You've obviously got it all figured out Cuz! Like I said, I can only aspire to be as wonderful as you.


----------



## plumberkc (Jun 23, 2011)

mccmech said:


> Like I said, I can only aspire to be as wonderful as you.




I realize I am probably coming across like an assh0le. I know we are all just trying to earn a living. 

I just look at it like this... There are only a certain amount of licensed plumbers. Good employees are even more scarce. 

As professionals we set the prices for our individual markets. I'm blown away by how much (or little) the lowes sales associate quotes. It's less than I can afford as a OMS. 

It's all about supply and demand. As long as they have guys like yourself that are willing to set such a low base price there is no reason for them to charge more.


----------



## Toolsmith (Apr 1, 2015)

Idk how to reply to specific comments yet but fly95 I tried and they said its the price everybody pays, only to the see the "contractor" price when picking up an order for the company, i dont buy enough from them or run a business for them to justify giving me the lower cost and im not gonna pay $40 for teflon, smallest available pipe dope and a 5 dollar level, at company set apprentice pay that is too much, i dont like that the box stores can undercut us in service price so much where we either have to close shop or take and give pay cuts but when push comes to shove and the homeowner dosent know or truly care about the difference between a plumbing company and the box store installer who quotes $300 less for the same job we have to have something to compete with that, if i ever work in a box store ill be wearing the apron and giving genuine plumbing advice out not giving master level installations at helper pay...no diy or handyman nor a boxstore installer can truly do what I do, even at the bottom of the totem pole I take pride in what I do and how I treat customers and If you truly sell yourself as much as your skills and products no jackass of all trades can replace you, sorry for the long winded response everybody!!


----------



## mytxplumber (Jul 28, 2013)

I am not interested in a race to the bottom, with the lowest price. I do know a little about Lowes installers. I had a friend that was installing 2.2 million dollars a years for Lowes. He eventually went under. Lowes get you to sign a Power of Attorney which gives them the right to file a claim with your insurance on your behalf. He could not make a profit unless his guys were up selling. Customers were not happy being charged for every little thing out there. 
I get calls from customers that called Homer and Blowes that are pissed because of the price change. I have been told that they feel like they were lead to believe that the price would be X and it quadrupled in price for add on after add on. There words to me have been bait and switch. I get these calls about once every 2 months. Another friend of mine asked the local Rep when he came out to speak to them, have they ever denied a customer a claim filed against their contractor he would not answer the question.
I have been in this business for a long time now and I am looking to retire. This business has been very good to me. I just hate to see guys come in and offer a cheap price hoping to rule the plumbing world and get all the business. I would rather do a good job at a fair price or keep my guys on work that pays well so I can pay them well to. This is still a skill and a craft worth learning. Like I said before I will not race to the bottom. That being said to each his own.


----------



## Master Mark (Aug 14, 2009)

anyone who works for them will eventually burn out from the whole experience ..... the turnover rate is high because you are basically a slave thinking crumbs will eventually fall on to your plate...

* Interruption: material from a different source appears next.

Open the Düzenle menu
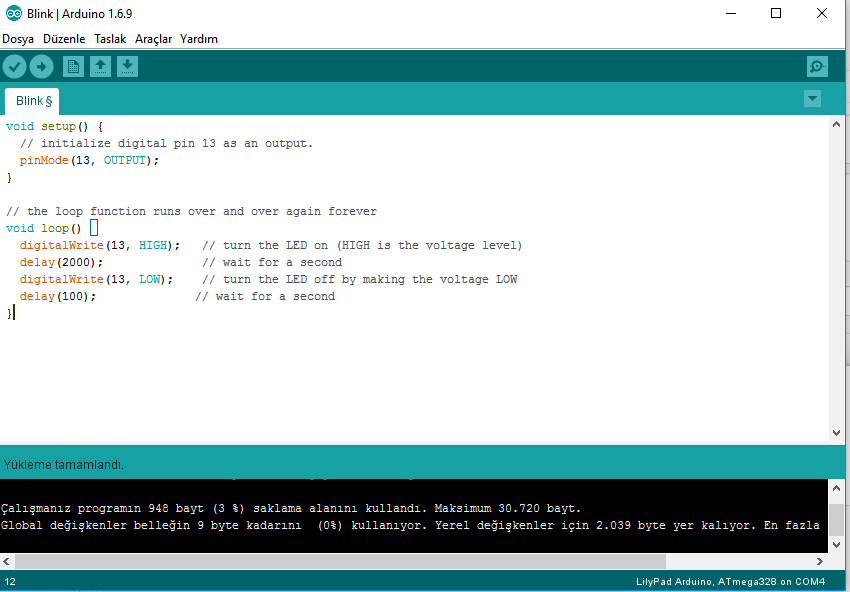850x592 pixels. 62,38
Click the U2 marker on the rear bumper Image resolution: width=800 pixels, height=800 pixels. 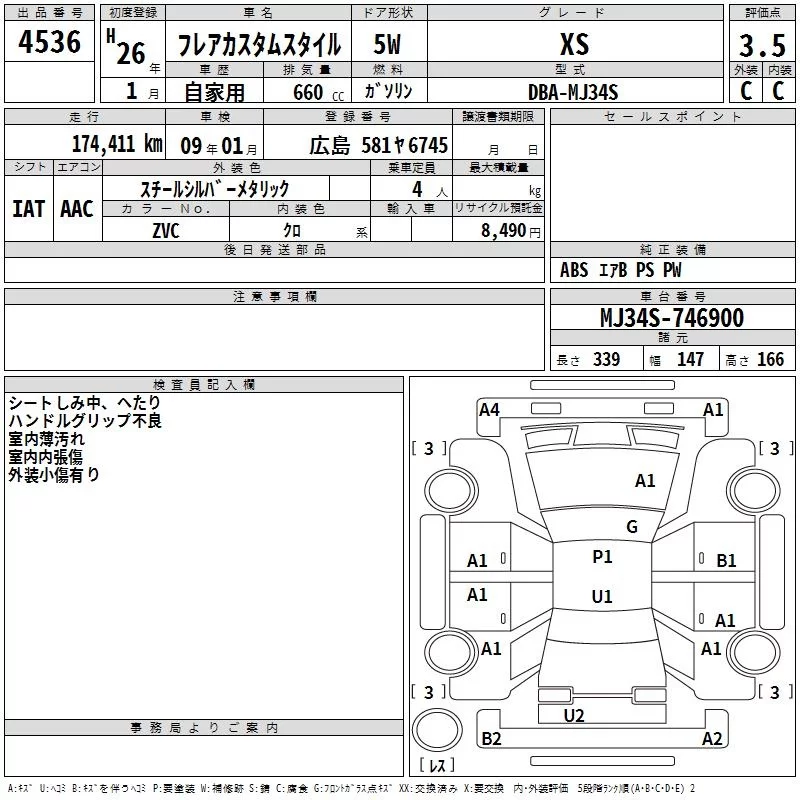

they never do and what work you get from that work is the lowest bottom feeders that you dont want to work for:no::no:


----------



## Plumberdood1 (Apr 23, 2014)

This is why I support my local suppliers. Yes maybe I spend a little more for tools and supplies but I'm not giving it to Home Depot or Lowes. Makes no sense to complain about them and then go buy parts and tools and support the box stores.

If my company doesn't supply the product we don't install it.


----------



## Greenguy (Jan 22, 2011)

I kinda miss home D, the closest big box home improvement store is 2 hours drive each way. We do have the smaller Ace hardware stores, if I want an exotic fitting I head for the Big R ranch store they have a better selection of PVC and such then the local ferguson or Western Nevada Supply wholesaler. For power tools I miss the big box stores, it's hard to beat there sale prices.


----------



## dhal22 (Jul 30, 2010)

Lowe's or HD for a random pvc or BI fitting or utility knife blades but no fixtures or battery powered tools ever.


----------



## Phat Cat (Apr 1, 2009)

I don't like the color orange, so I will have to say Lowes is the lesser of two evils.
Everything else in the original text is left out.